Main storage is shared by Power PC® processor unit 208, the power processor element (PPE) 201, synergistic processor elements (SPEs) 202, 203, and 204, and I/O devices in a system. All information held in this level of storage is visible to all processors and devices in the system. Programs reference this level of storage using an effective address. Since the memory flow controller synergistic processor unit command queue and the memory flow controller proxy command queue and control and status facilities are mapped to the effective address space, it is possible for power processor element 201 to initiate direct memory access operations involving a local store area associated with any of synergistic processor elements (SPEs) 202, 203, and 204.
A synergistic processor unit program accesses main storage by generating and placing a direct memory access data transfer command, with the appropriate effective address and local store address, into its memory flow controllers (MFCs) 205, 206, or 207 command queue for execution. When executed, the required data are transferred between its own local store area and main storage. Memory flow controllers (MFCs) 205, 206, or 207 provide a second proxy command queue for commands generated by other devices such as the power processor element (PPE) 201. The proxy command queue is typically used to store a program in local storage prior to starting the synergic processor unit. Proxy commands can also be used for context store operations.
The effective address part of the data transfer is much more general, and can reference main storage, including all synergistic processor unit local store areas. These local store areas are mapped into the effective address space. The data transfers are protected. An effective address is translated to a real address through a memory management unit. The translation process allows for virtualization of system memory and memory protection.
Power PC® processor element 201 on cell broadband engine chip 200 consists of 64-bit Power PC® processor unit 208 and Power PC® storage subsystem 209. Synergistic processor units (SPUs) 210, 211, or 212 and memory flow controllers 205, 206, and 207 communicate with each other through unidirectional channels that have capacity. The channel interface transports messages to and from memory flow controllers 205, 206, and 207, synergistic processor units 210, 211, and 212.
Element interconnect bus 219 provides a communication path between all of the processors on cell broadband engine chip 200 and the external interface controllers attached to element interconnect bus 219. Memory interface controller 220 provides an interface between element interconnect bus 219 and one or two of extreme data rate I/O cell memory channels 221 and 222. Extreme data rate (XDR™) dynamic random access memory (DRAM) is a high-speed, highly serial memory provided by Rambus. The extreme data rate dynamic random access memory is accessed using a macro provided by Rambus, referred to in this document as extreme data rate I/O cell memory channels 221 and 222.

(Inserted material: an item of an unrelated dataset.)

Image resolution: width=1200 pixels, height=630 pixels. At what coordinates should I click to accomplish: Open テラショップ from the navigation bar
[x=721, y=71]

Memory interface controller 220 is only a slave on element interconnect bus 219. Memory interface controller 220 acknowledges commands in its configured address range(s), corresponding to the memory in the supported hubs.
Bus interface controllers (BICs) 224 and 225 manage data transfer on and off the chip from element interconnect bus 219 to either of two external devices. Bus interface controllers 224 and 225 may exchange non-coherent traffic with an I/O device, or it can extend element interconnect bus 219 to another device, which could even be another cell broadband engine chip. When used to extend the element interconnect bus, coherency is maintained between caches in the cell broadband engine and caches in the external device attached.
I/O interface controller 226 handles commands that originate in an I/O interface device and that are destined for the coherent element interconnect bus 219. An I/O interface device may be any device that attaches to an I/O interface such as an I/O bridge chip that attaches multiple I/O devices or another cell broadband engine chip 200 that is accessed in a non-coherent manner. I/O interface controller 226 also intercepts accesses on element interconnect bus 219 that are destined to memory-mapped registers that reside in or behind an I/O bridge chip or non-coherent cell broadband engine chip 200, and routes them to the proper I/O interface. I/O interface controller 226 also includes internal interrupt controller (IIC) 249 and I/O address translation unit (I/O Trans) 250.
The illustrative embodiments provide a computer implemented method, apparatus, and computer usable program code for managing power in a data processing system. The illustrative embodiments recognize that power consumption by memory may account for a significant portion of power dissipation on a chip. In one example, a processor cache accounts for twenty-seven percent (27%) of the power dissipation on an entire chip. Thus, the illustrative embodiments recognize that controlling power usage in these areas are paramount to controlling overall power dissipation.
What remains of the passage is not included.